- EXERCISE:
For this listing, the lines between the one holding "The width and height of the screenshot is (1097, 410)." and the one holding "Toggle the Supported", inclusive, must be set down exactly.

- AVAILABLE RECORDS:
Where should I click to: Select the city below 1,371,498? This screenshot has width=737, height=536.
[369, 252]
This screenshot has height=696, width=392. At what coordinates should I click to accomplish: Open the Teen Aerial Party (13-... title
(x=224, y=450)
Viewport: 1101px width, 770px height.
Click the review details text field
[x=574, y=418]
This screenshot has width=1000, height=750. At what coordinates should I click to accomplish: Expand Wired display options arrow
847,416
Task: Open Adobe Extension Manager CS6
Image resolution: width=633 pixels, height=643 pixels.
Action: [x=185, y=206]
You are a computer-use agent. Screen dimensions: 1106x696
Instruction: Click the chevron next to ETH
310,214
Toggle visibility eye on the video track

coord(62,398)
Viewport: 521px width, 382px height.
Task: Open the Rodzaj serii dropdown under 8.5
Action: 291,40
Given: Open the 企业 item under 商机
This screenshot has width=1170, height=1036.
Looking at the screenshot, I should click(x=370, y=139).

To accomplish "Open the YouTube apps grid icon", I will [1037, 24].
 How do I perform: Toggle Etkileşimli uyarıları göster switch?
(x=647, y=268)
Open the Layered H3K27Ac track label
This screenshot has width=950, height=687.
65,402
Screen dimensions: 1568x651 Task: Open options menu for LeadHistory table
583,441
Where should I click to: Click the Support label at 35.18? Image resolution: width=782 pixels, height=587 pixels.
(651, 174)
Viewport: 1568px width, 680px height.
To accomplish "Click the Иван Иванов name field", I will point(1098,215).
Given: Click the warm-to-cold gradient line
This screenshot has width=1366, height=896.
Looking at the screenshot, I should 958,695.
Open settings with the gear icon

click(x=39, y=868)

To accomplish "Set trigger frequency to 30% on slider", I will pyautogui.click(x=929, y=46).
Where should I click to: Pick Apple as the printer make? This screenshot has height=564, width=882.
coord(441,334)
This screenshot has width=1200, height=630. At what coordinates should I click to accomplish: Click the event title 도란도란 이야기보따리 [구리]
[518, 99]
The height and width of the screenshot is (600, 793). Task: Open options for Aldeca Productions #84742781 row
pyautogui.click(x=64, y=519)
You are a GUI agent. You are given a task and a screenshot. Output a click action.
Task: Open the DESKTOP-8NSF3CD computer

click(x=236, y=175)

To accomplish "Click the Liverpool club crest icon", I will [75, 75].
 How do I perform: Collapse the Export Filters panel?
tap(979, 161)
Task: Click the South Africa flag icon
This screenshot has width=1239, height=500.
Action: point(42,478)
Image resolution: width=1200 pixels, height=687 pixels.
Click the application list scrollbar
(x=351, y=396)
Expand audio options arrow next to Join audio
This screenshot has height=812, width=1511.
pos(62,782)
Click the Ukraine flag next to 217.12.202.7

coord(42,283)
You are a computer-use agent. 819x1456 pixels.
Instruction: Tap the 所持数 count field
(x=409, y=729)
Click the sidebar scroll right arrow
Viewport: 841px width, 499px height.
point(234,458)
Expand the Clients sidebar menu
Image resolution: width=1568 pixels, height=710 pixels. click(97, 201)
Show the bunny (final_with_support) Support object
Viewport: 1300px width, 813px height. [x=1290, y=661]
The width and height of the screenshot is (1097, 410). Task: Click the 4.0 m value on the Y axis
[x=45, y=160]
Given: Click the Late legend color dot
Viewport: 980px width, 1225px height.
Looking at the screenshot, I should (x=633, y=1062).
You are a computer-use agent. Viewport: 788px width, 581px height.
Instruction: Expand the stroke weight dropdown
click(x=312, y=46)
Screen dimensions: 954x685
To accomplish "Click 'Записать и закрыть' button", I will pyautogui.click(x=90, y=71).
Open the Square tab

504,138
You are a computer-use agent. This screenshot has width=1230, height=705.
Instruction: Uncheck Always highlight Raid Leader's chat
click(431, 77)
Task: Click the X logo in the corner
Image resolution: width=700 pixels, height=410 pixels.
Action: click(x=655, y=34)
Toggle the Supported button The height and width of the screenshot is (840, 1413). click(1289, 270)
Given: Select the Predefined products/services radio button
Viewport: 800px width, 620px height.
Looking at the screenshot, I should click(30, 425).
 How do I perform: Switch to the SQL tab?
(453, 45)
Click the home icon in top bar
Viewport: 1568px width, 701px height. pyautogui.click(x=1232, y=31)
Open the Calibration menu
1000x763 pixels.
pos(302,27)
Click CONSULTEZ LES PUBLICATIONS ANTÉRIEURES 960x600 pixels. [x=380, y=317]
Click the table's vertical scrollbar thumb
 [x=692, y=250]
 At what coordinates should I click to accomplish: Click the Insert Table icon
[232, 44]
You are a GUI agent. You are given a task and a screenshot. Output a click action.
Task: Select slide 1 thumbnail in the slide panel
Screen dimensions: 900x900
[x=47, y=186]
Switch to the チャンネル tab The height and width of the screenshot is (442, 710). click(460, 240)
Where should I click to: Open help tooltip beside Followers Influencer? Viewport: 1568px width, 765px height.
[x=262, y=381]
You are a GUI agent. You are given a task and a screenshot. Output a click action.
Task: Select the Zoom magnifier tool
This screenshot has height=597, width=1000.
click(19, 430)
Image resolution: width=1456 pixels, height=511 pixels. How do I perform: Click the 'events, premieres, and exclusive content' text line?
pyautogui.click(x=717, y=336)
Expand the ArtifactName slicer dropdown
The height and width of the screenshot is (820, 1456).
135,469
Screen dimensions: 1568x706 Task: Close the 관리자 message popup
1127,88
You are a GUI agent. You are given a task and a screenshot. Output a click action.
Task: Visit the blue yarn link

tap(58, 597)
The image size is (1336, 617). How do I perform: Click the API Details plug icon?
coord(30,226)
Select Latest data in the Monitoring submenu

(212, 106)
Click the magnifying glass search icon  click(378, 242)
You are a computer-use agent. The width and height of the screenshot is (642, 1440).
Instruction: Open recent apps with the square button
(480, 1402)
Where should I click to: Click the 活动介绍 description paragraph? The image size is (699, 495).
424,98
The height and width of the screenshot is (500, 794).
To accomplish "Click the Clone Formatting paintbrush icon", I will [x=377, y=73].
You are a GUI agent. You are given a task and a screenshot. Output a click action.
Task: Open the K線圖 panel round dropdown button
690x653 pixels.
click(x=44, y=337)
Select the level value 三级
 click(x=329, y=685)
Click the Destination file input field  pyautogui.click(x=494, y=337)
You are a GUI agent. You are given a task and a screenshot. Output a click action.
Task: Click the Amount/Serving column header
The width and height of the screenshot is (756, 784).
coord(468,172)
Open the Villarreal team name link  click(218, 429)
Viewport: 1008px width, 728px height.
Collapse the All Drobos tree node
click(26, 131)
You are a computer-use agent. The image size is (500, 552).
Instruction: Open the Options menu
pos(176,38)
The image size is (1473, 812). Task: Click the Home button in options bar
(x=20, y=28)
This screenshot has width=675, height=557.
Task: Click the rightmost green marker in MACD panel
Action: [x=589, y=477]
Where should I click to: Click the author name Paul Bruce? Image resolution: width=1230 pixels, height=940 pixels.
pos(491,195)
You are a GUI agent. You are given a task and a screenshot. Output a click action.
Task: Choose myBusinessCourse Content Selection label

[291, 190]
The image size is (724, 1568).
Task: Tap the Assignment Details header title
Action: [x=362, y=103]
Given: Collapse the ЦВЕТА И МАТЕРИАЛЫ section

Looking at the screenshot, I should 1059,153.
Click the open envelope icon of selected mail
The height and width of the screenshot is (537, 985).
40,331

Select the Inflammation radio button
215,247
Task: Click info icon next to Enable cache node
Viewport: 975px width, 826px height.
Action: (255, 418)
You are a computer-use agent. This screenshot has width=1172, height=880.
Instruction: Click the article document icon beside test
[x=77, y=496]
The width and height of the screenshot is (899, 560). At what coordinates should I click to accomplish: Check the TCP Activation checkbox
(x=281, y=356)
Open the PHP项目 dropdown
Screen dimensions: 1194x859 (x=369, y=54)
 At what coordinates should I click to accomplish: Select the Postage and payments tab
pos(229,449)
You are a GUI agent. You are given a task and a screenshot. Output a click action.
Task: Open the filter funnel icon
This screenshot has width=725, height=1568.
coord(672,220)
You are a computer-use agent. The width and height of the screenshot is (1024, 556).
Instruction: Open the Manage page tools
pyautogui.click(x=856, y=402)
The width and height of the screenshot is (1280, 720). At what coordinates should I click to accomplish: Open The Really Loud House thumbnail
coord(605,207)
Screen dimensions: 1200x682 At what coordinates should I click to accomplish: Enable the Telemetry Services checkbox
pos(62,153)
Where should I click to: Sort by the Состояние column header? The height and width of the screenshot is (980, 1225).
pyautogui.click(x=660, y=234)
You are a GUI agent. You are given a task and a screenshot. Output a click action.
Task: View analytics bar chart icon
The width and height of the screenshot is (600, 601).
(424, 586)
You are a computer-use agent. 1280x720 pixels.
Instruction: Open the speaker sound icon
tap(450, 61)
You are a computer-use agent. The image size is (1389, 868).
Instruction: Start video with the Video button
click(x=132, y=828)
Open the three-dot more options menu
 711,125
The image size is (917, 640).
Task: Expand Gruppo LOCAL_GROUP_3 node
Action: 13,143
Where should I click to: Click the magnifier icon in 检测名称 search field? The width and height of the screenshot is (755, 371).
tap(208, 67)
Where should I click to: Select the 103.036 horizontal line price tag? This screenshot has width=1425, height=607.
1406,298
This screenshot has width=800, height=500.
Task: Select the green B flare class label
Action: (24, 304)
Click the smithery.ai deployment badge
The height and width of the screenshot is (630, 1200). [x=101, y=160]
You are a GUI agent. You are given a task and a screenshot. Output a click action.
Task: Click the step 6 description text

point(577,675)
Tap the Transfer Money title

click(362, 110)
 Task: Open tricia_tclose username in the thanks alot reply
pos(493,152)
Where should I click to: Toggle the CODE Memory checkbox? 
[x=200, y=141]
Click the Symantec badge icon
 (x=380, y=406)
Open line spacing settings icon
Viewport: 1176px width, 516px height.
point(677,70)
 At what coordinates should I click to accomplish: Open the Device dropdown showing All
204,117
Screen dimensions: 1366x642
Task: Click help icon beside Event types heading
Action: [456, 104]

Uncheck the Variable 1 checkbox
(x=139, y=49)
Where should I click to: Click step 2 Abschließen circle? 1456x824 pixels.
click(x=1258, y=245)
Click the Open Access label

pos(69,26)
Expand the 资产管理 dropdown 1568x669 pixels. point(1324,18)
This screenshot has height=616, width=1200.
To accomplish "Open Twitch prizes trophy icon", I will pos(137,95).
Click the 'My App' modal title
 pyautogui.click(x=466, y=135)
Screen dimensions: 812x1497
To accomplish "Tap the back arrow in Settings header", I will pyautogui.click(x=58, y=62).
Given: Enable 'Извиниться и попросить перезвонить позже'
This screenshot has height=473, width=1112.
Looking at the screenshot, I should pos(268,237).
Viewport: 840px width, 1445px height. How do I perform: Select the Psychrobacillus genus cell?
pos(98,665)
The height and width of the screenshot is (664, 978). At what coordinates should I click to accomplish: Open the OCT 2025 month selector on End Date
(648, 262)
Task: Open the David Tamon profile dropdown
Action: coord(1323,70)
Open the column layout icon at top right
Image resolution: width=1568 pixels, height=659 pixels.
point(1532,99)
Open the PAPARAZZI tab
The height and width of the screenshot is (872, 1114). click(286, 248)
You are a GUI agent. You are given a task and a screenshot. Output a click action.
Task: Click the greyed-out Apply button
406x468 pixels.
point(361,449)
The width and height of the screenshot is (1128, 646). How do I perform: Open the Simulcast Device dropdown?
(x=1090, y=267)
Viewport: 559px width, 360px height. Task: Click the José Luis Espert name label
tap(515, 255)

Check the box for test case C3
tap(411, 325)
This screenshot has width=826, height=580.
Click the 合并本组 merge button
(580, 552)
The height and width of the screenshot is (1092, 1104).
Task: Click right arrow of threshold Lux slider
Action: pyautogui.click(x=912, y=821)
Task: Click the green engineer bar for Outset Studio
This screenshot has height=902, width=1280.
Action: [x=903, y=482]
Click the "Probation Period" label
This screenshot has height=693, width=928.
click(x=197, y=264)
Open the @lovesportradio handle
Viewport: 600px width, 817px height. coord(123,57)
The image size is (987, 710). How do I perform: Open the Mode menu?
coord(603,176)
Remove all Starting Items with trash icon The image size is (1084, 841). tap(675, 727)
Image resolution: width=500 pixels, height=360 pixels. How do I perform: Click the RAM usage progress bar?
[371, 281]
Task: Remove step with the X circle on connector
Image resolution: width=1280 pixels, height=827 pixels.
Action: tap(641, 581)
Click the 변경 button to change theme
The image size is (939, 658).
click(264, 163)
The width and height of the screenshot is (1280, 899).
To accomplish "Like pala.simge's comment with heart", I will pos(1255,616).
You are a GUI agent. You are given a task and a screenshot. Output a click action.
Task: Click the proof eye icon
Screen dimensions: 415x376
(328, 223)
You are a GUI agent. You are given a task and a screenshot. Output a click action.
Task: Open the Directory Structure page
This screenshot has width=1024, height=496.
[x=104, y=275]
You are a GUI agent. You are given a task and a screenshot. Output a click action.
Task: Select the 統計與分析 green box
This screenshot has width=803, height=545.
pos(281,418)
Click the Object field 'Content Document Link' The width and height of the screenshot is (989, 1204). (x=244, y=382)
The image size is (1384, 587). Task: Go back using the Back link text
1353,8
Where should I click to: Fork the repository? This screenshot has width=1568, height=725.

- RESULT FOR THIS TASK:
The width and height of the screenshot is (1097, 410). Task: Click the 4.0 m value on the Y axis
[x=45, y=160]
Given: Click the Late legend color dot
Viewport: 980px width, 1225px height.
Looking at the screenshot, I should (x=633, y=1062).
You are a computer-use agent. Viewport: 788px width, 581px height.
Instruction: Expand the stroke weight dropdown
click(x=312, y=46)
Screen dimensions: 954x685
To accomplish "Click 'Записать и закрыть' button", I will pyautogui.click(x=90, y=71).
Open the Square tab

504,138
You are a computer-use agent. This screenshot has width=1230, height=705.
Instruction: Uncheck Always highlight Raid Leader's chat
click(431, 77)
Task: Click the X logo in the corner
Image resolution: width=700 pixels, height=410 pixels.
Action: click(x=655, y=34)
Toggle the Supported button The height and width of the screenshot is (840, 1413). click(1289, 270)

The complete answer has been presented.